Copy out each line of the material that includes the word "computer".

PROVIDED RECORDS.
= = = = =

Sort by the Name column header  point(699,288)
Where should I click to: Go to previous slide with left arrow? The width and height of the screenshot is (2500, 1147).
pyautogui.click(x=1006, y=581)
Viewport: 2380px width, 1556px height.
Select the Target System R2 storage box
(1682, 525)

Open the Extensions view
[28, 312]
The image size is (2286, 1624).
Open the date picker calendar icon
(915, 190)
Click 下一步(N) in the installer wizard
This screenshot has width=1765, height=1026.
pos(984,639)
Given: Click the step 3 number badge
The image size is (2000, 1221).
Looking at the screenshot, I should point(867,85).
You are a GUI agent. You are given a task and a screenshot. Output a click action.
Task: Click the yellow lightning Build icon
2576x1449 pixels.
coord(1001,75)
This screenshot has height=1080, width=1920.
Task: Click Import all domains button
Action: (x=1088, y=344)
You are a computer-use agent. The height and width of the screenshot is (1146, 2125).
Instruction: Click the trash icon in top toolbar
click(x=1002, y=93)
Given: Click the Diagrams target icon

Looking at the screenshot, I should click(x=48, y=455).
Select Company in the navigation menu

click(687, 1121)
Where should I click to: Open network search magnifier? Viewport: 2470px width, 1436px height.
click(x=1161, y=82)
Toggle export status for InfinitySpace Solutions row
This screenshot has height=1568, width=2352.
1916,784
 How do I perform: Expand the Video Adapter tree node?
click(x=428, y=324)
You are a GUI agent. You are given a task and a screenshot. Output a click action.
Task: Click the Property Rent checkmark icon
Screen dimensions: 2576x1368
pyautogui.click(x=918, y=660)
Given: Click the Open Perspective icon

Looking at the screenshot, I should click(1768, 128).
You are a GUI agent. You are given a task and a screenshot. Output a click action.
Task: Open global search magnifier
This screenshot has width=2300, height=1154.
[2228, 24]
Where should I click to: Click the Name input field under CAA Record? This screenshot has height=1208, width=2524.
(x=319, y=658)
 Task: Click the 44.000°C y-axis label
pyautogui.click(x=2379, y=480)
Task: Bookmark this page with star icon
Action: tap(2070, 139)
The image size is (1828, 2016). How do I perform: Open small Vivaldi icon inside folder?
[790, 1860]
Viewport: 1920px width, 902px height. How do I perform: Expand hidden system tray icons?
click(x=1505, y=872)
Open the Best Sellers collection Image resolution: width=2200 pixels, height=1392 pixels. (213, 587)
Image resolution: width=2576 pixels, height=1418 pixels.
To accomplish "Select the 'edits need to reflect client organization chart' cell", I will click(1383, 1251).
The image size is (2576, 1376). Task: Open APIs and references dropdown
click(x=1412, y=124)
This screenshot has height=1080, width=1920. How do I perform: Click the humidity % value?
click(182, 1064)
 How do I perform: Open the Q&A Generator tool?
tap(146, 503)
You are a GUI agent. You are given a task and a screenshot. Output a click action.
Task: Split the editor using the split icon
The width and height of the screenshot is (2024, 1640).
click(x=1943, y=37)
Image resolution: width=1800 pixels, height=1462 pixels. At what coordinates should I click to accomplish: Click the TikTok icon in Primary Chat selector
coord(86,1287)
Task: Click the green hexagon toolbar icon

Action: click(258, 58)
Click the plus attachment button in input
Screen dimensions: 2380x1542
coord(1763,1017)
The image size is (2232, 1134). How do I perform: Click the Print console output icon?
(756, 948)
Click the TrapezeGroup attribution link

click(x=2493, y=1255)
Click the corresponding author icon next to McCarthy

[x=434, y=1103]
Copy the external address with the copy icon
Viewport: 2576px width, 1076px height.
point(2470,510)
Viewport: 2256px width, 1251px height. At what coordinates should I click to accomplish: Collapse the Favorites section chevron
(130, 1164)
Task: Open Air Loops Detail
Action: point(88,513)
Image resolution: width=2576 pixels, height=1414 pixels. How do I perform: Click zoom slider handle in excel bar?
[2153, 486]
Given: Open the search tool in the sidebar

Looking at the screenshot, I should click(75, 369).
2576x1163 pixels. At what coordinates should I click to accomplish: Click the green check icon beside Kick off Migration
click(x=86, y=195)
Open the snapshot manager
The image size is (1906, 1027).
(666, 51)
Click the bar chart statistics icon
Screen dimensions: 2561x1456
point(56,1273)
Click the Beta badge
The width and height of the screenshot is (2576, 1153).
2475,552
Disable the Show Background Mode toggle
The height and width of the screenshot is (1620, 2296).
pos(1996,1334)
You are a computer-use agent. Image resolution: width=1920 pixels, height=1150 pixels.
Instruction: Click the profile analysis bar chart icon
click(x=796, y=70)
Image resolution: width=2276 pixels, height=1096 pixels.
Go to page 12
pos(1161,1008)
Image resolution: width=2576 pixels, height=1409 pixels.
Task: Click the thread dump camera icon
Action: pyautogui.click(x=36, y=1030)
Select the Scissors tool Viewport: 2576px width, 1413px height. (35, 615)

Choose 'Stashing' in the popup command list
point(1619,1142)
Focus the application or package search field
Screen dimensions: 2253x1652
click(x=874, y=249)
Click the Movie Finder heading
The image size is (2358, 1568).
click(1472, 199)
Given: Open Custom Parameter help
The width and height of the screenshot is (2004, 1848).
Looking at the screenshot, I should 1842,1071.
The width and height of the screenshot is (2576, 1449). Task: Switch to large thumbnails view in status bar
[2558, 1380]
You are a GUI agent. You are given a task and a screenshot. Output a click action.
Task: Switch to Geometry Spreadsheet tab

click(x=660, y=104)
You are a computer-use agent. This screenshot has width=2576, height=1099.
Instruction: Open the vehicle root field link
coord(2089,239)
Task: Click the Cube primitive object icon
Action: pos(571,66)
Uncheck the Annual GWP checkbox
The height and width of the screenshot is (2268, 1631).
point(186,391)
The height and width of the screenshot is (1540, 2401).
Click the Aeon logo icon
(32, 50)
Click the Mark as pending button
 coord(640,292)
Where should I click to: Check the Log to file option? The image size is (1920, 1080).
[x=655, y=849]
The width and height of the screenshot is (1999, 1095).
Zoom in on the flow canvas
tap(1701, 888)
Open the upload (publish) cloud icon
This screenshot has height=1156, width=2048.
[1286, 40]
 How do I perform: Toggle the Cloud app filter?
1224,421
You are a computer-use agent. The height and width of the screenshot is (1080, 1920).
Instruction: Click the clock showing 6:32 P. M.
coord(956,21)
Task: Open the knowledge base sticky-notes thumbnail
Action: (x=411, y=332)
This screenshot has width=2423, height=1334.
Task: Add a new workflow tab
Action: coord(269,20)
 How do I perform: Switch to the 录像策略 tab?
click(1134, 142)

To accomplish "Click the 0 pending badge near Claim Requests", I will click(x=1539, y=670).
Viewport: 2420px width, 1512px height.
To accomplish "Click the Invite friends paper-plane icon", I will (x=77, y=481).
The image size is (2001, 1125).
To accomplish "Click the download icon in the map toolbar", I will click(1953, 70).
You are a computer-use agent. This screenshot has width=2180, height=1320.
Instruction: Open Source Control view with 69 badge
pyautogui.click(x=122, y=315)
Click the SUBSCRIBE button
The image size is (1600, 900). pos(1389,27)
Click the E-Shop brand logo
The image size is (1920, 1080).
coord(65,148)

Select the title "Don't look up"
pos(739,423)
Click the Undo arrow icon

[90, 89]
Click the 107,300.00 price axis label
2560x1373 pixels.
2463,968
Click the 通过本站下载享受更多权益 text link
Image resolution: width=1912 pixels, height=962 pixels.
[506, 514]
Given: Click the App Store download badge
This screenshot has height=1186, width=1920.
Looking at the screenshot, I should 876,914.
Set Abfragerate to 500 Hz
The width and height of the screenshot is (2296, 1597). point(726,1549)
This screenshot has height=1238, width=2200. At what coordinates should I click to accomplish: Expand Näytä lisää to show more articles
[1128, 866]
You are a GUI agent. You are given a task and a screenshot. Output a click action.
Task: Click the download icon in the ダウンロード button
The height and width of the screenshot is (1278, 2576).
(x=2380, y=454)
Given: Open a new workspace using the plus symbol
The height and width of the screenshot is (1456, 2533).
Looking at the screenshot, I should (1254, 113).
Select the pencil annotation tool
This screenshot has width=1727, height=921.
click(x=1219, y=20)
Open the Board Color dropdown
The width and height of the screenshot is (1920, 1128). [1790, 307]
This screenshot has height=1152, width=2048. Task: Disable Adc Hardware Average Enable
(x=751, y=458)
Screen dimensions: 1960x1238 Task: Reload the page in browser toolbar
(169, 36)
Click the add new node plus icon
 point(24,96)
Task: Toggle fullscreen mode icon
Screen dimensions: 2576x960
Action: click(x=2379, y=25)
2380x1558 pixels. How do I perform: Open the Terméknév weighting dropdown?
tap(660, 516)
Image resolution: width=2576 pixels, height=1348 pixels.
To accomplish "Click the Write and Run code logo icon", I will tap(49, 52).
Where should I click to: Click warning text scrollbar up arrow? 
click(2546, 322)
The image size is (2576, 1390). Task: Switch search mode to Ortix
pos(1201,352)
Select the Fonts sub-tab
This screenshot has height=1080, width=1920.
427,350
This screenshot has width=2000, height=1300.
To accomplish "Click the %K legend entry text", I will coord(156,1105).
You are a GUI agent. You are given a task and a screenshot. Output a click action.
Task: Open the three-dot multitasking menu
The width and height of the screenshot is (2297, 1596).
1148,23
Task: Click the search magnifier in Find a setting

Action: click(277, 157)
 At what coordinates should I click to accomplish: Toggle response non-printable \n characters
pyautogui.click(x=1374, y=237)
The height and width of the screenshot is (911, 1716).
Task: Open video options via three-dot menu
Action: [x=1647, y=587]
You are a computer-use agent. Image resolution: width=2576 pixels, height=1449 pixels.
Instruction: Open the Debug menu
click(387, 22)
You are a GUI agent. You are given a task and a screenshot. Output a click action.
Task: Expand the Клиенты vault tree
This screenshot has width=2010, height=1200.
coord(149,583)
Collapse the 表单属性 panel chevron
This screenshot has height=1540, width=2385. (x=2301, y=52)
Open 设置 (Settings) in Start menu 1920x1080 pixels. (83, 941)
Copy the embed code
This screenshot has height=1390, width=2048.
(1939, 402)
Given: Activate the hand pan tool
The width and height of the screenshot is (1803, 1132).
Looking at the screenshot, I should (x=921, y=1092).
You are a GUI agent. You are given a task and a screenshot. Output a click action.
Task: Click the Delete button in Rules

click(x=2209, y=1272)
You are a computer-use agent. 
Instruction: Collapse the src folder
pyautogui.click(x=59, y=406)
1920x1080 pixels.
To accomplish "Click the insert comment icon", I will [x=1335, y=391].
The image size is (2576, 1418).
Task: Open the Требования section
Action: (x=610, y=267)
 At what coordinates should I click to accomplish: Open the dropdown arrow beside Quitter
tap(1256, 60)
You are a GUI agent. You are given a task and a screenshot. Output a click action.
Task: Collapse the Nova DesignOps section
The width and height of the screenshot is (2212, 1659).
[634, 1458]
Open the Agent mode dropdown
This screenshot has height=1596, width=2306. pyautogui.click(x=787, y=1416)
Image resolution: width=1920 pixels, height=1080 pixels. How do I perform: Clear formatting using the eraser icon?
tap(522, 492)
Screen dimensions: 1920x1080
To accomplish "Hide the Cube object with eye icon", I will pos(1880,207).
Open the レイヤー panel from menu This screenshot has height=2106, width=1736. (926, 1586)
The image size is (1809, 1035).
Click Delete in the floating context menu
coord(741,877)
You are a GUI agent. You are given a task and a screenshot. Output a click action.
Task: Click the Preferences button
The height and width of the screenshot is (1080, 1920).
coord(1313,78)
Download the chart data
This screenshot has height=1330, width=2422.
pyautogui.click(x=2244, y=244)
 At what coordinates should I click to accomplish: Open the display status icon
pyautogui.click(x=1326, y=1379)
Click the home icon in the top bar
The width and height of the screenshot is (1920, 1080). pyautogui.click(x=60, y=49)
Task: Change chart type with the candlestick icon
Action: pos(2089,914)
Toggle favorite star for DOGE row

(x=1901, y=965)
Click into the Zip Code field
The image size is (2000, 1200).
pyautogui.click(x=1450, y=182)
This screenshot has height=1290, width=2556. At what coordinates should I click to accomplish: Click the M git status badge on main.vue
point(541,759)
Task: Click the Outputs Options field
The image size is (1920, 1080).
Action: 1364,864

= = = = =

OUTPUT FOR THIS EXERCISE.
You are a computer-use agent. The height and width of the screenshot is (1146, 2125).
You are a computer-use agent. Image resolution: width=1920 pixels, height=1150 pixels.
You are a computer-use agent. This screenshot has width=2576, height=1099.
You are a computer-use agent. The height and width of the screenshot is (1080, 1920).
You are a computer-use agent. This screenshot has width=2180, height=1320.
You are a computer-use agent. Image resolution: width=2576 pixels, height=1449 pixels.
You are a computer-use agent. 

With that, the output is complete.